Macbeth: William Shakespeare's searing tale of the vulnerability of the ambitious

From his self-inflicted downfall, the Bard created one of the greatest tragedies in our language

Macbeth, I was told at school, is a play about “ambition”. That word alone was enough to draw me in, because back then, it seemed to me that ambitious people were more interesting, and alive, than the adults I knew, none of whom seemed to aspire to be anything but their humdrum selves. Macbeth as a hero, who played for high stakes, and whose bloody death was the price of a life lived to the full.

Writing about politics and such matters has brought me into contact with a lot of ambitious people in the intervening years, and it does not take great psychological insight to see that many of the people who have fought their way to prominence and grasped at what the world calls success are driven by their inadequacies. 

Macbeth is one such. He is not a hero: he is a weakling, vain enough to want to be king, without an idea about what to do with that high office once he has it. We see deep into his mind, but never once is there a glimpse of any vision he might have for how his reign might change or benefit Scotland.

Lady Macbeth, I was brought up to believe, was more evil than the witches, a virago with steely ambition. The composer Shostakovich must have seen her in that light, because the heroine of his opera, Lady Macbeth of Mtsensk is a real toughie. Shakespeare’s Lady Macbeth is not. She is the sort of woman who perhaps thinks that being first lady will make up for the love she was not given as a girl. When the going gets tough, she has a nervous collapse.

No composer read Shakespeare more intelligently that did Verdi. The merriest tune in Verdi’s Macbeth is the witches’ chorus, a happy-go-lucky singalong by women who love to cause mayhem. Shakespeare had to be more circumspect, because he was writing in the reign of a new king who took witchcraft very seriously, but even in the original it is obvious that the witches enjoy their hubbling and bubbling. Banquo sensibly ignores them. Macbeth is vain enough and superstitious enough to let their words prey on his mind. When he relays them to his wife, they trigger her insecurity and craving for position; she incites him to commit regicide, and Macbeth is too weak to say no. Had he been stronger, there would have been no story.

Shakespeare knew better than anyone how to make drama from flawed characters struggling to deal with the consequences of their own mistakes. The joy of watching Macbeth is in the craftsmanship that carries the story along at such a pace, in the power of the poetry, obviously, and in Macbeth’s internal dialogue – his initial hesitancy, his burst of brutal activity, and the dawning of awareness that he has made a terrible mistake. Being king is not whatever he imagined it would be: it is a crashing disappointment carrying a scarcely bearable burden of guilt and vulnerability.

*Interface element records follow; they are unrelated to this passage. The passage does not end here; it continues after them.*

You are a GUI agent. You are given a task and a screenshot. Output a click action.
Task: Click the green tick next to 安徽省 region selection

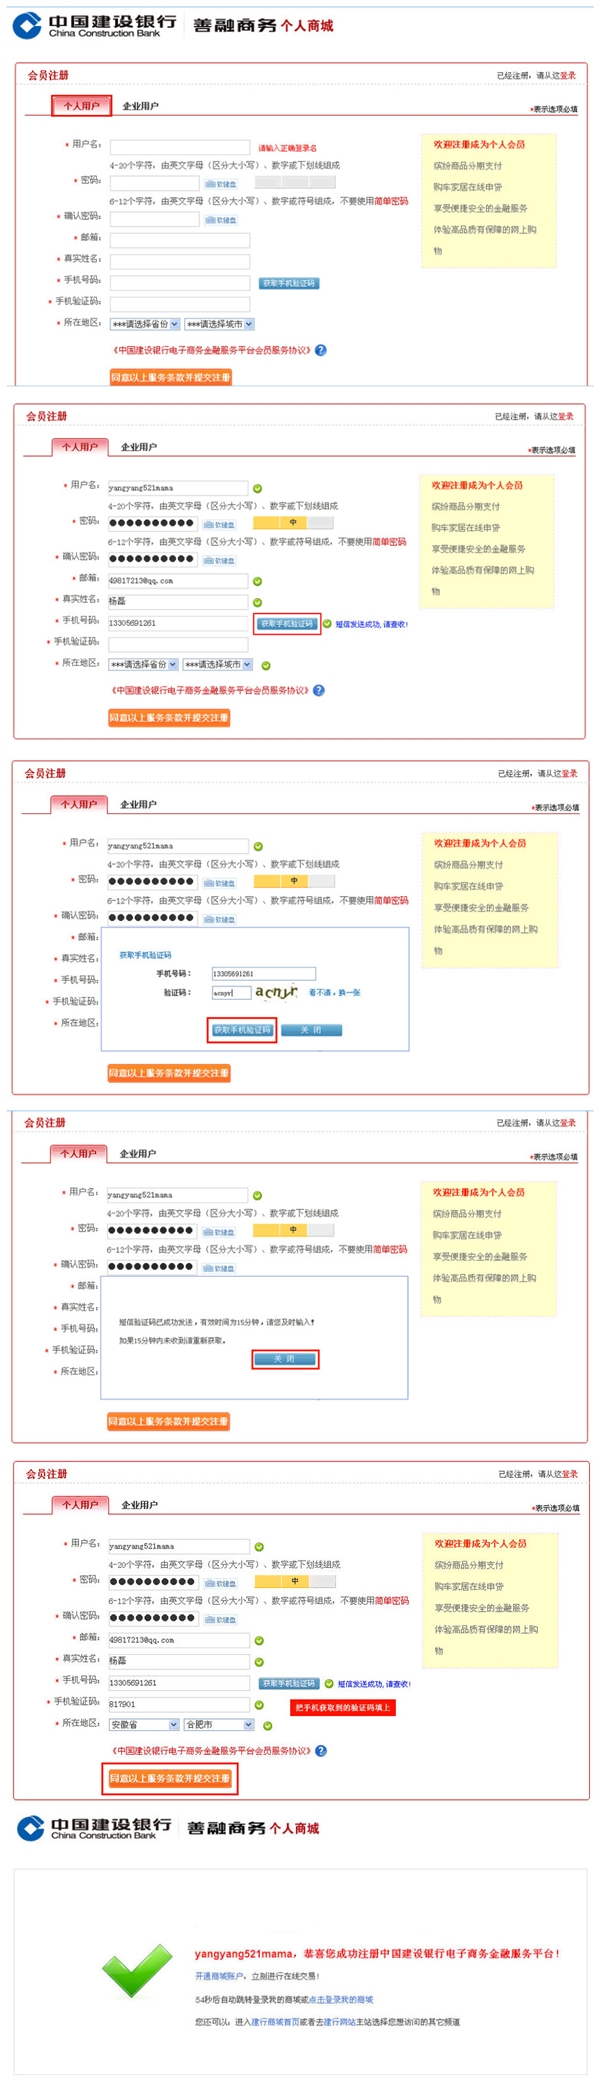point(267,1725)
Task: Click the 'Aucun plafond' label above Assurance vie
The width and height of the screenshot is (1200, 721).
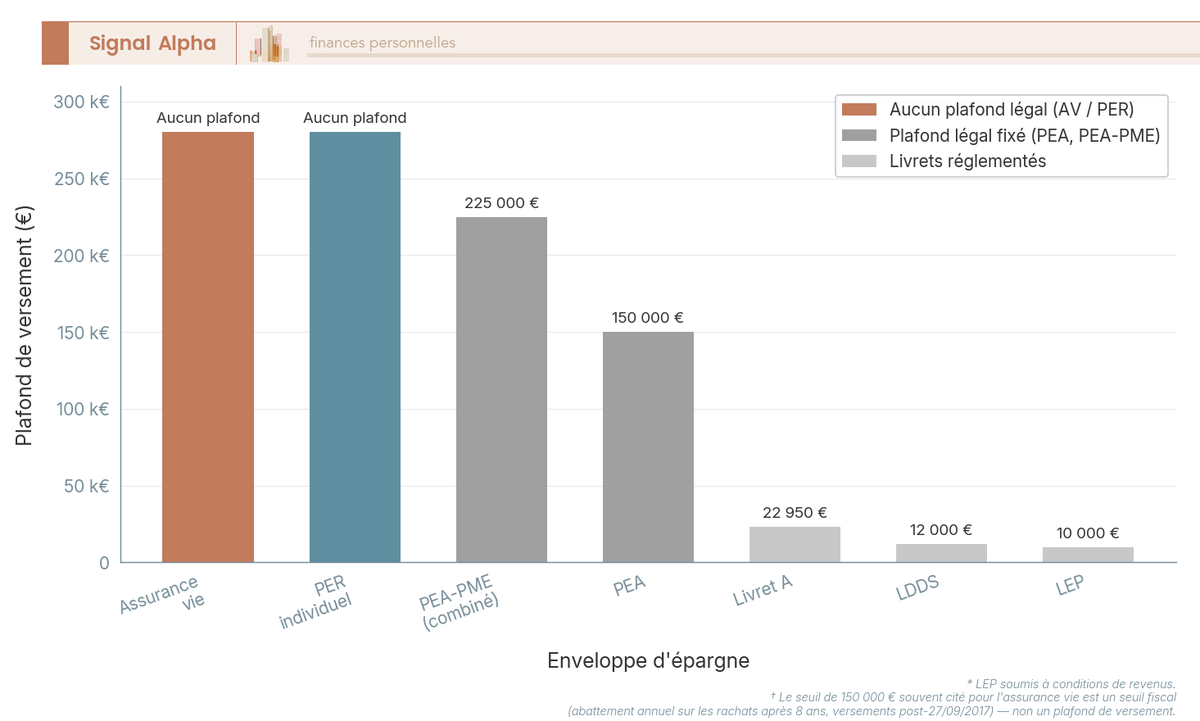Action: [208, 118]
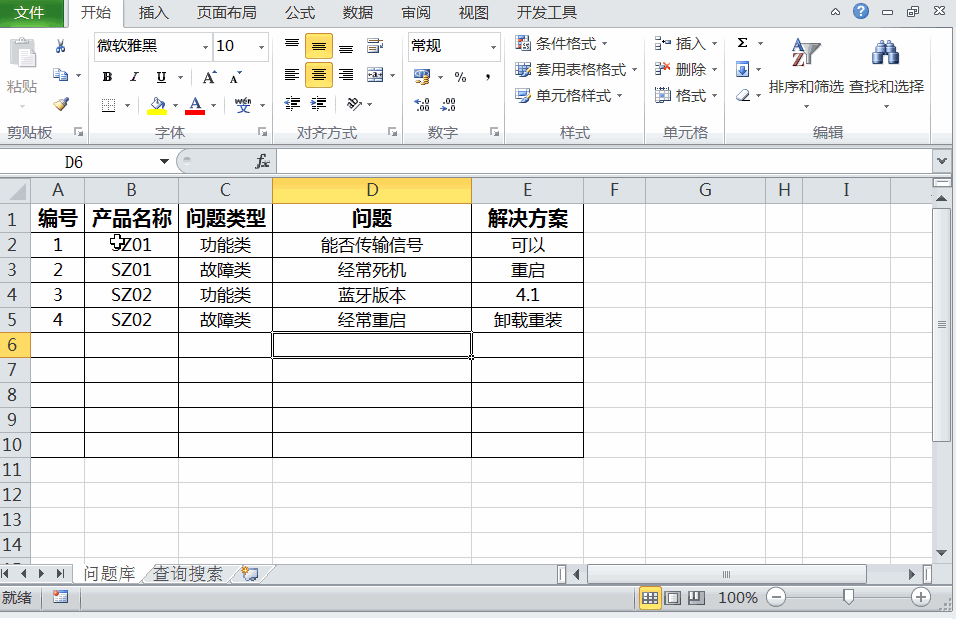Switch to the 插入 ribbon tab
Viewport: 956px width, 619px height.
(151, 13)
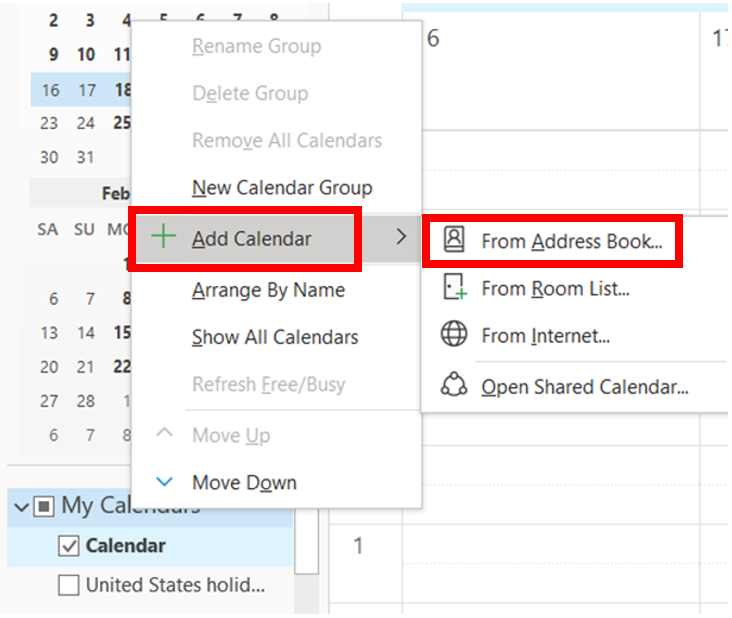The image size is (732, 618).
Task: Open Shared Calendar from submenu
Action: (585, 387)
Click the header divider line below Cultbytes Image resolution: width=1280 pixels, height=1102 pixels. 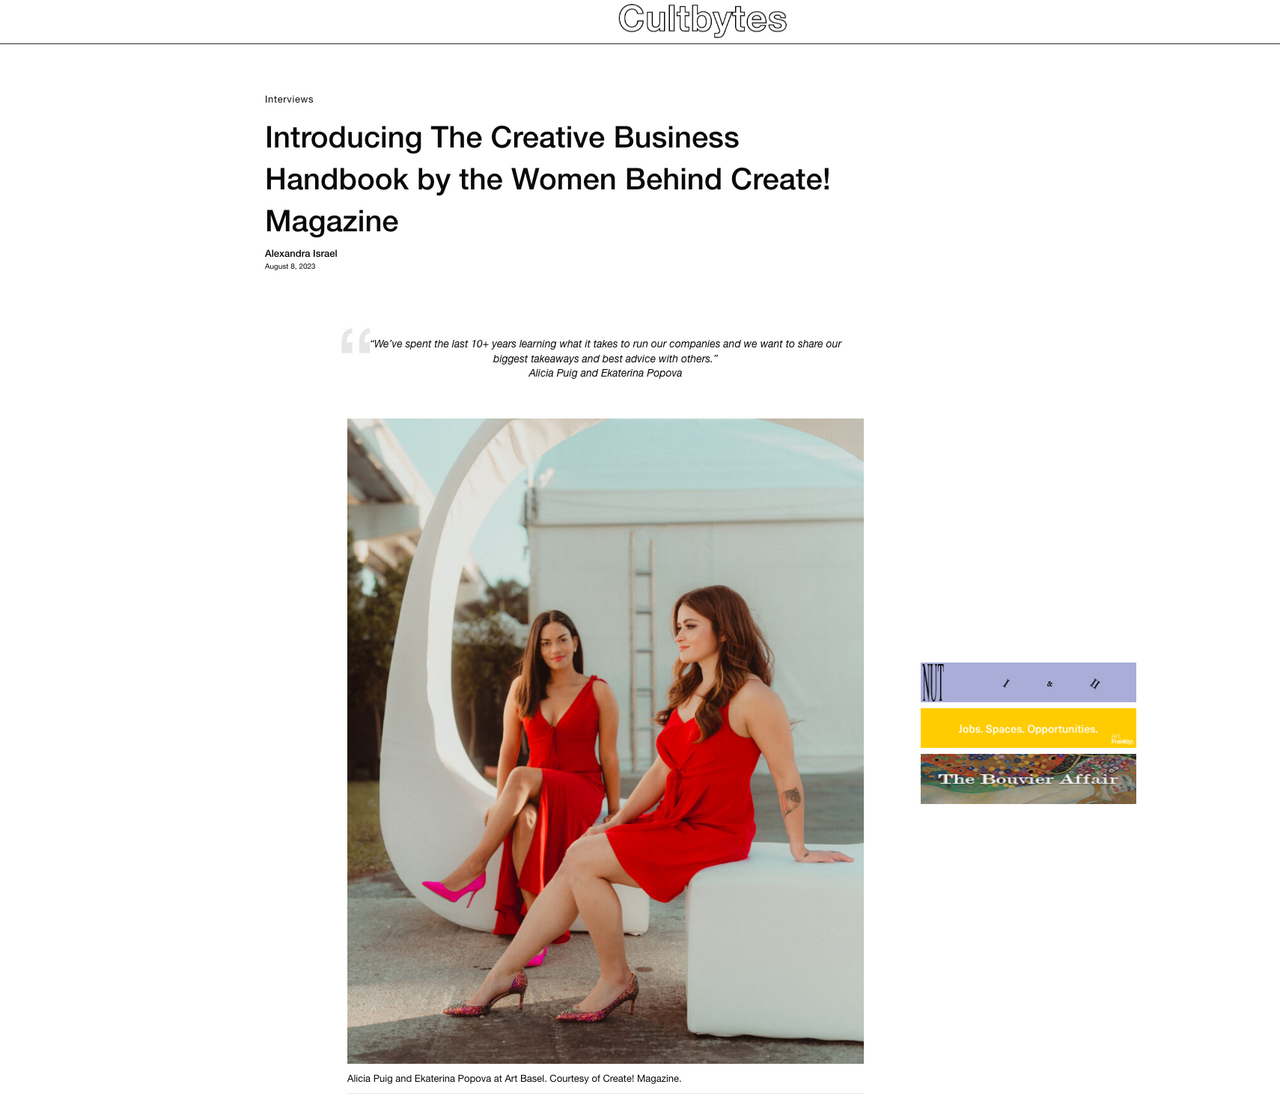pyautogui.click(x=640, y=43)
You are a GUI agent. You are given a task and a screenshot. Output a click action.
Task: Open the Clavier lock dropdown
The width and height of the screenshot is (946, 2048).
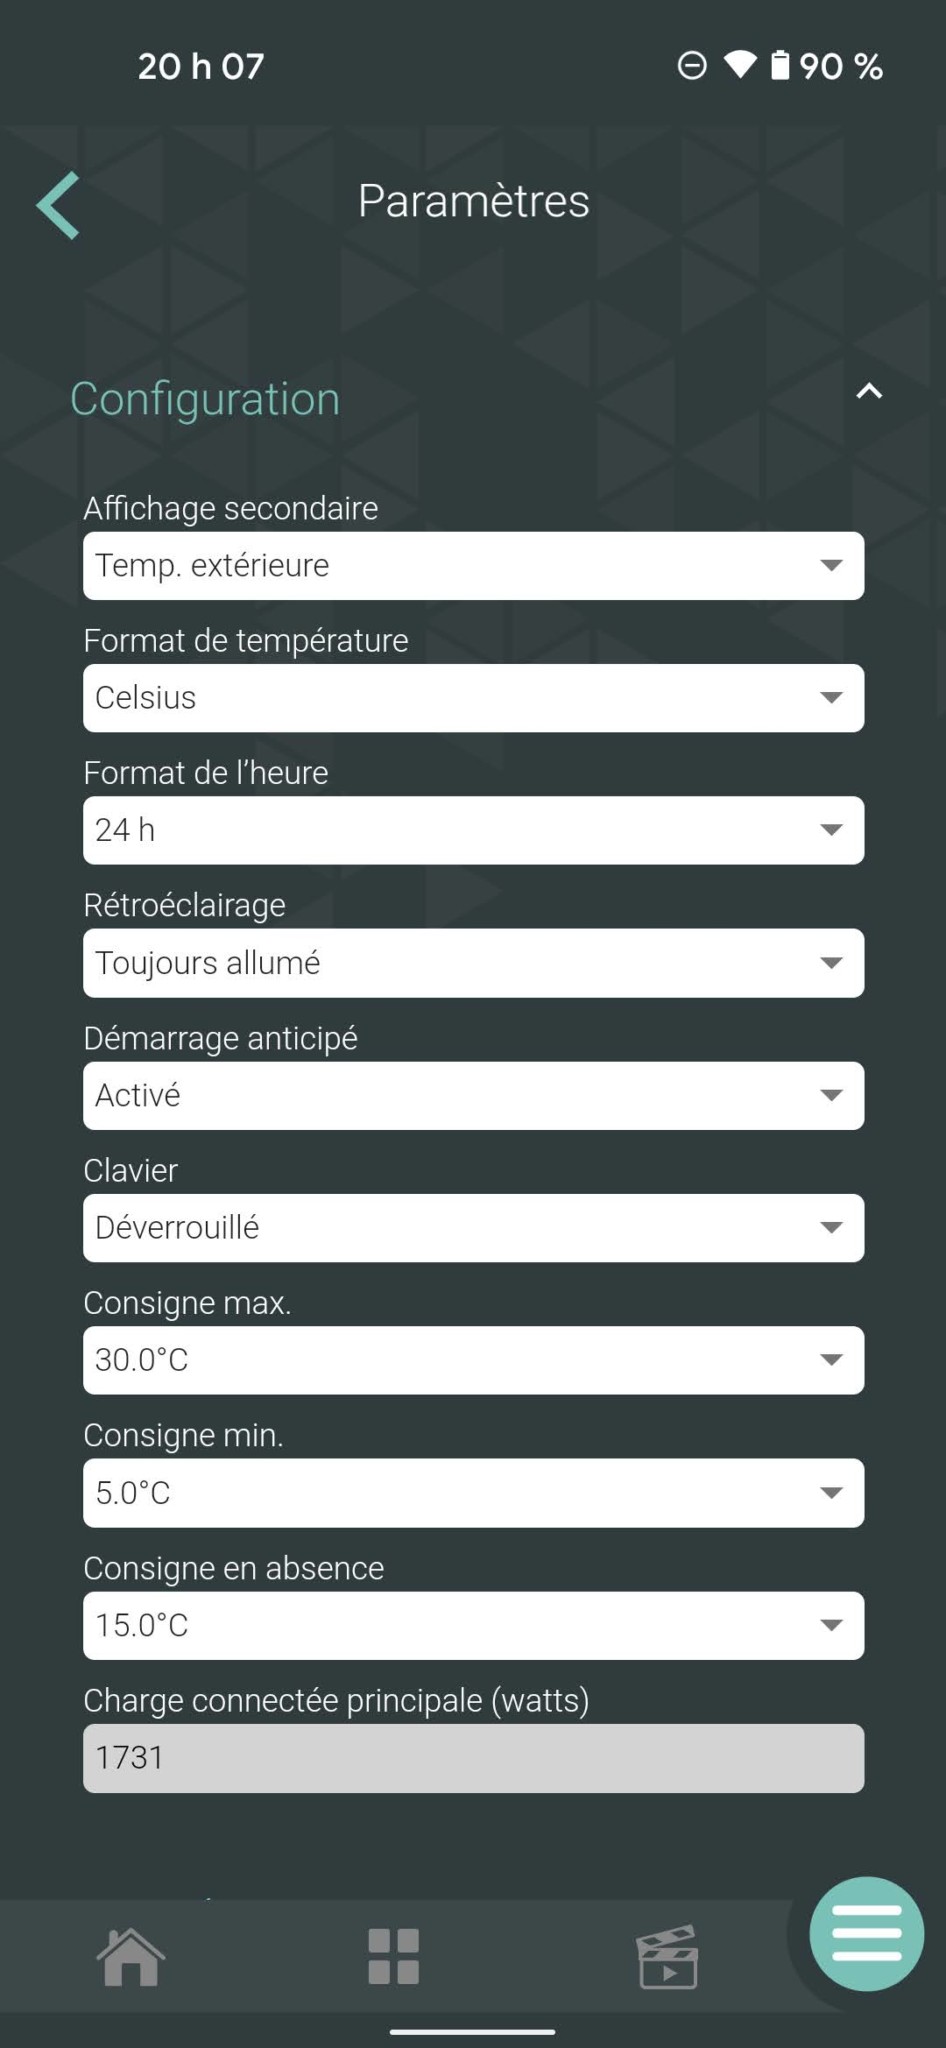pyautogui.click(x=473, y=1228)
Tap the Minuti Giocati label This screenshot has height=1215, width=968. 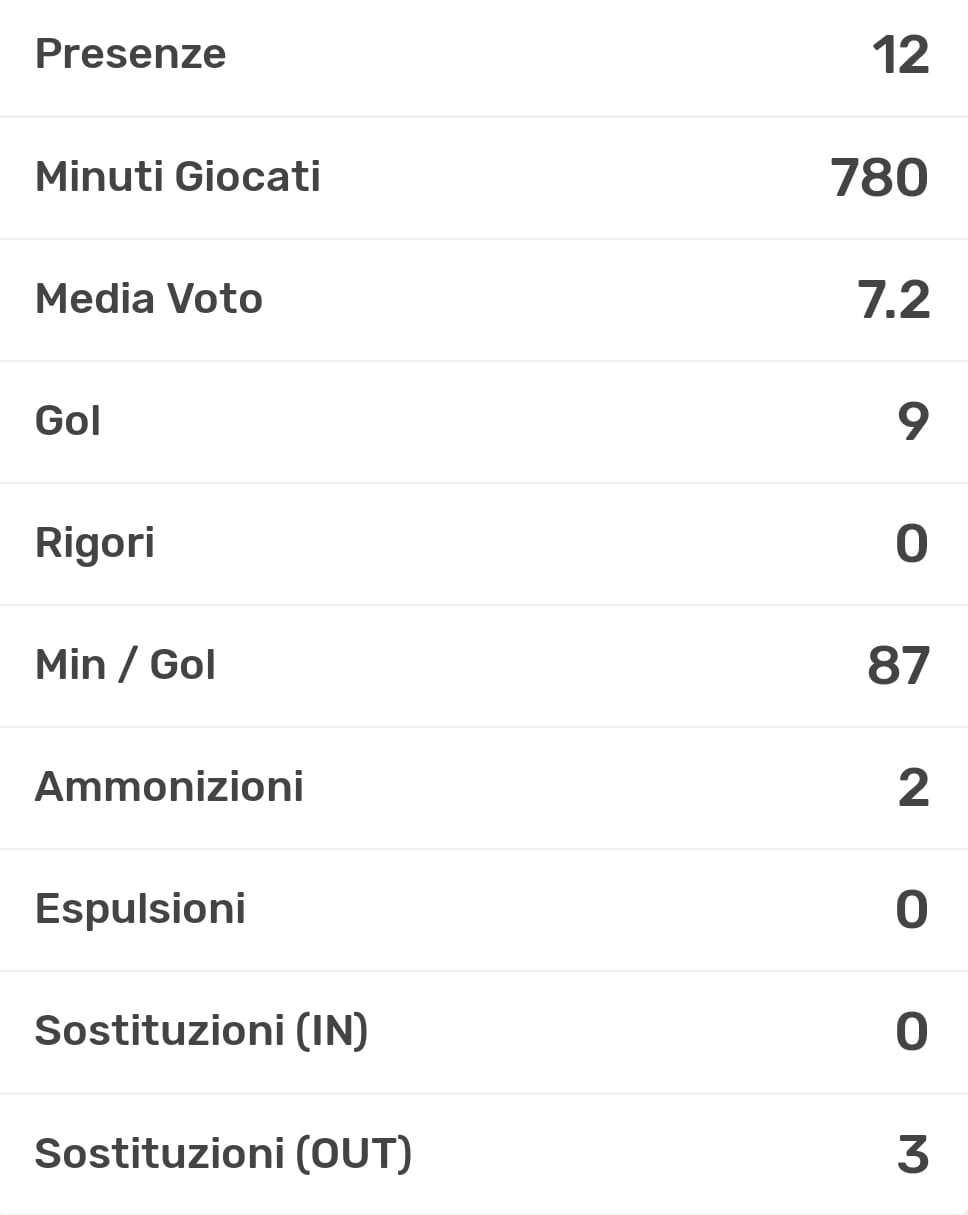[177, 177]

A redeeming feature of Macbeth’s character is his physical courage. He is terrified of imagined threats, like Banquo’s ghost, but faces death with exemplary bravery. By then, he knows the game is up. In one of the greatest of all Shakespearian soliloquies, he brushes aside the news that Lady Macbeth has died, because the whole situation is so grim that she may as well be dead. 

Thus, this man driven by ambition to murder a king, have his friend Banquo murdered, lose his wife, provoke a civil war, and who has an enemy army at his gate, realises that the path he has taken was never worth it. He is “but a walking shadow, a poor player that struts and frets his hour upon the stage, and then is heard no more” and when eventually he realises that the witches tricked him, he chooses to die fighting. 

From his self-inflicted downfall, Shakespeare created one of the greatest tragedies in our language.